Because computer systems operate in an ecosystem of users, attackers and inter-dependent software, their security depends on factors that are often specific to the deployment environments. Many security technologies are based on long-held assumptions about these factors. For example, we assume that software systems inevitably include security vulnerabilities, which may be exploited by cyber attackers, and that we can patch the vulnerable hosts before these attacks occur. However, we do not know which vulnerabilities are ultimately exploited in the field and for how long the end-hosts are susceptible to these exploits. To improve the security of systems in active use, we must understand the factors that drive the failures and vulnerabilities of software in the field.

In this talk, I will present two empirical studies that provide fresh insights into these problems and that suggest new opportunities for improving system security. The first study shows that zero-day attacks, which exploit vulnerabilities before their public disclosure, go on undetected for 312 days (approximately 10 months) on average. The duration of zero-day attacks had remained an open question for more than a decade because, in general, data is not collected until after the attack is discovered and because zero-day attacks are rare events that are unlikely to be observed in honeypots or in lab experiments. Additionally, I show that zero-day attacks are more common than previously though: 60% of the vulnerabilities identified in the study were not known to have been used in zero-day attacks. The second study shows that the fraction of vulnerabilities that are actually exploited in the field has been steadily decreasing over the past ten years. Moreover, alternative approaches to patching vulnerabilities, such as attack-surface reduction, have limited effectiveness because attack surfaces vary from one host to another and they cannot be reduced indefinitely without rendering the hosts inoperable.

These results derive from field data collected on 11 million hosts over a period of 3 years. I will also describe the Worldwide Intelligence Network Environment (WINE), the data analytics platform that enabled these studies. By sampling and aggregating up to 19 billion telemetry reports per day, WINE provides representative data for analyzing the past and present cyber-threat landscapes. WINE also allows security researchers to conduct experiments at scale and archives the raw data used in each experiment, for reproducibility.

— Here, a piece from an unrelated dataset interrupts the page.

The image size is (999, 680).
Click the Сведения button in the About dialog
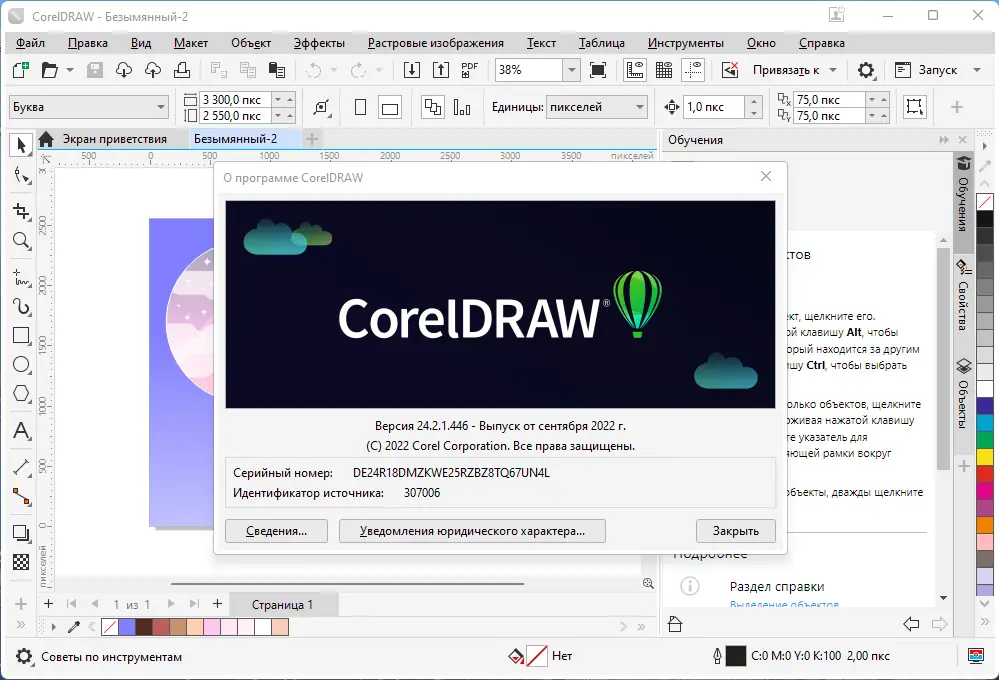[276, 531]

The empirical results from WINE suggest that we must rethink our current security models, which guide public policy and the design of security technologies. For example, we should focus on accelerating the deployment of security patches (and not just their creation) through efficient mechanisms for online software upgrade. Additionally, these results illustrate the opportunities for improving system security in actively used systems by creating Internet-wide models, derived empirically and updated frequently, for the failures and vulnerabilities of software in the field.